Ruins Revisited
The New Mexican
Pottery shards litter the grounds of the Puye Cliffs National Historic Landmark. Some are as large as a man’s hand. Others are as tiny as an infant’s fingernail. Some are painted – black on orange or white – others are plain. Shiny black obsidian flakes – and even arrow points or the sharp-edged heads of small tools – glitter in the sun.
It’s difficult to walk without stepping on these treasures from the past. And it’s tempting to slip one in your pocket and take it home. But that’s probably not a good idea.
“Our people know not to take what is here,” said Puye Cliffs operations manager Lucretia Jenkins-Williams. “Other people, who don’t know, in terms of respect, say, ‘Oh cool, a pottery shard. I can take it back to Massachusetts.’ ”
But stories abound about the misfortune that has befallen people who have done that. Jenkins-Williams said she’s seen boxes filled with artifacts that were sent back later by people who decided (for various reasons) they should return the items. Jenkins-Williams said one woman sent back what she gathered at the site after she lost her job and her house burned down.
“You can believe what you want,” Jenkins-Williams said. “But stories like that leave an impression on me. If it’s here, it belongs here, it stays here.”
The Puye Cliffs National Historic Landmark has been closed since 2000 because of flooding and erosion caused by the Cerro Grande Fire.
Santa Clara Pueblo, which owns and operates the site, reopened the ruins for group tours last fall. The landmark will open to the general public in late May. But self-guided tours of the site are a thing of the past – partially because of the theft of artifacts and vandalism that occurred when the site was virtually unmonitored. Now tours of the cliffs will be conducted by guides who can keep an eye on tourists and educate them about the history of the place.
“It will help people understand why Puye is so important to our people, and to all pueblo people really,” Jenkins-Williams said.
The people of Santa Clara Pueblo are said to be the descendants of the nearly 2,000 people who lived at the Puye Cliffs settlement from about 1200 A.D. to 1580 A.D.
According to historians, the Puye settlement was abandoned because of drought. Jenkins-Williams said according to a pueblo legend, a black bear wandered through the village, harming no one, and led the people 10 miles away to the banks of the Rio Grande, where Santa Clara Pueblo is located today.
The ruins include the remnants of hundreds of dwellings on the cliff face and on the mesa above. Run your finger along the wall inside one of the “cavettes” dug into the soft volcanic tuff of the cliff wall and it will come away blackened by the soot of a campfire that burned hundreds of years ago. Atop the cliff, a sunken, round kiva (which was partially reconstructed in the late 1970s) and a crumbling grid of former homes surround an inner plaza where dances used to be held.

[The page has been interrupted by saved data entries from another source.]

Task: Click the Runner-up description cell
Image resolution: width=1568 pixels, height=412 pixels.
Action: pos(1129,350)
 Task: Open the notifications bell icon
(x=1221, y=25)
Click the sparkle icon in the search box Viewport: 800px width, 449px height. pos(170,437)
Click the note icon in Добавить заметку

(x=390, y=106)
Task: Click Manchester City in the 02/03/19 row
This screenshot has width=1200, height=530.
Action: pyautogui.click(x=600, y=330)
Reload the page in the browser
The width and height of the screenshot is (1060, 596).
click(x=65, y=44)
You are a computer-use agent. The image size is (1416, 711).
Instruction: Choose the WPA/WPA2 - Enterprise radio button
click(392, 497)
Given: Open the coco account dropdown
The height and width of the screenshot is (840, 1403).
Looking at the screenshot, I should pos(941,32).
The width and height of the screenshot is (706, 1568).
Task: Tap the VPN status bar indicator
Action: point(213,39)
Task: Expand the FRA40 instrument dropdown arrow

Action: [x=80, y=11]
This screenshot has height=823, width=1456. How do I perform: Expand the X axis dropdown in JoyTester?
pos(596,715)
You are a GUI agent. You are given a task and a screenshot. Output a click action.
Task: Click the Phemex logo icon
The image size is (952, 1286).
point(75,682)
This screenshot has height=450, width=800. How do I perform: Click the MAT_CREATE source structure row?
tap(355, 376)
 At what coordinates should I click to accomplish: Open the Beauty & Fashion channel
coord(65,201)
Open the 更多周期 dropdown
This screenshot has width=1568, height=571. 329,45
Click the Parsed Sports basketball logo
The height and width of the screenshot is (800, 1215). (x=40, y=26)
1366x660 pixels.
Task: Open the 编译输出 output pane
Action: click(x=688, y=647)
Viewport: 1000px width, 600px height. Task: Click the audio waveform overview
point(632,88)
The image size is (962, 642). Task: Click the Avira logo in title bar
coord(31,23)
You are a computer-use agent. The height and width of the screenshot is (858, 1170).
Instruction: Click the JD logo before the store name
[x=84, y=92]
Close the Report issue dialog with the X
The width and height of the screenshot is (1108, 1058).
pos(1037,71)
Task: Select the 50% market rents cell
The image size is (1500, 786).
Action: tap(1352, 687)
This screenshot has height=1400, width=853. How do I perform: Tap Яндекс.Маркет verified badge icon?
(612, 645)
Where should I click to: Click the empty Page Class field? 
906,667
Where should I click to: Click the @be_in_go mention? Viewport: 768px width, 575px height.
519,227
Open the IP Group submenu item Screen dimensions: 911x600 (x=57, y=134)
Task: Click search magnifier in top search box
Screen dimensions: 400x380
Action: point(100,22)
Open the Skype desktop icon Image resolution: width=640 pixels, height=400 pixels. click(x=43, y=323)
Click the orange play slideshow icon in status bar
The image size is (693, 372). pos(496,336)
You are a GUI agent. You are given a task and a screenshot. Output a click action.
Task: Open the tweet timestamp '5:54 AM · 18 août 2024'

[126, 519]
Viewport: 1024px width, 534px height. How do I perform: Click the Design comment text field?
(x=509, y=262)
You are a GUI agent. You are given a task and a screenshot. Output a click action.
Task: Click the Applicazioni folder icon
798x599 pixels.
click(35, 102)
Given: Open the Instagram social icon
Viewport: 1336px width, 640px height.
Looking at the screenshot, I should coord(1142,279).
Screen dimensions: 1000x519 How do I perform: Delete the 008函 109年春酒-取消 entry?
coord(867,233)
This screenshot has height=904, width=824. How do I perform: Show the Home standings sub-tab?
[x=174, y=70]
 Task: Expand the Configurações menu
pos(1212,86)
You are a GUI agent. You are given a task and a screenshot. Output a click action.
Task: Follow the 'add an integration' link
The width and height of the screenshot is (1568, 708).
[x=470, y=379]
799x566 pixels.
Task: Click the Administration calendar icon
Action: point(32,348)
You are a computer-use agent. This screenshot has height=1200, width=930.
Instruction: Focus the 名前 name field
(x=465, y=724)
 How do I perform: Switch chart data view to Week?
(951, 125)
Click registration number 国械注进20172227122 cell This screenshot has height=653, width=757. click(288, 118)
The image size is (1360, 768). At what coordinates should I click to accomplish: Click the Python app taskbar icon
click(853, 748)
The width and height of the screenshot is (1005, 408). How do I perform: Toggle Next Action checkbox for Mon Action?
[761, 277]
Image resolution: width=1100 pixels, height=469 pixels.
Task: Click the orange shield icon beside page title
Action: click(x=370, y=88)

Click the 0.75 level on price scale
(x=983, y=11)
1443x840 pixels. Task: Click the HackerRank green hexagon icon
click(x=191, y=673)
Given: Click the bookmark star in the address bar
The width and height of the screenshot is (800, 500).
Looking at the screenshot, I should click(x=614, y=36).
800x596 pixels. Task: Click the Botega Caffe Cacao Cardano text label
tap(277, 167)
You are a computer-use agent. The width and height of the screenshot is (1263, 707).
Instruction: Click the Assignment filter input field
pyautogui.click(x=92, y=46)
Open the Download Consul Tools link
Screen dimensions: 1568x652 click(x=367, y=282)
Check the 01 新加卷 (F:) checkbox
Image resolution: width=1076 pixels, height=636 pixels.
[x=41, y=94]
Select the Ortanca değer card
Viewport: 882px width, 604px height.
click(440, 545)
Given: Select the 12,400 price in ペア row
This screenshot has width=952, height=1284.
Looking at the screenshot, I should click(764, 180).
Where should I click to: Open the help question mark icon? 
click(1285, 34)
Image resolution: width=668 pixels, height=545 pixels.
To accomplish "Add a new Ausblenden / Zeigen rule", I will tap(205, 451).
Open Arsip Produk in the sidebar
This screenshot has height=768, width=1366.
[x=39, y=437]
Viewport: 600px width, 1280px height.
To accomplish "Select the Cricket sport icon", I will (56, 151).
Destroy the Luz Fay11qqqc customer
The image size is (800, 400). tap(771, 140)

“This whole area was farmland,” Jenkins-Williams said, standing on top of the cliffs and sweeping her arm in an arc that indicated the piñon forest below.
Jenkins-Williams, 26, grew up at Santa Clara Pueblo. But the former Pojoaque High School basketball star said it took going away to college in Indiana to help her understand the privilege of having her own history close enough to touch.
Now she’s in charge of the landmark’s reopening, a venture she said is expected to help sustain Santa Clara Pueblo through the tough economic times ahead. She said the pueblo plans to offer several different types of tours, including one in which people unable to climb to the settlement at the top of the cliff would be driven there. Down below, a former Fred Harvey House created for tourists in the late 1800s will become an interpretive center that will feature educational films and demonstrations of pottery making and other traditional crafts.
“I love that we are opening this again,” Jenkins-Williams said, “not only for the public but for our youth. A lot of them don’t know about this. It will bring some humility back to us at this time when we take so many material things for granted.”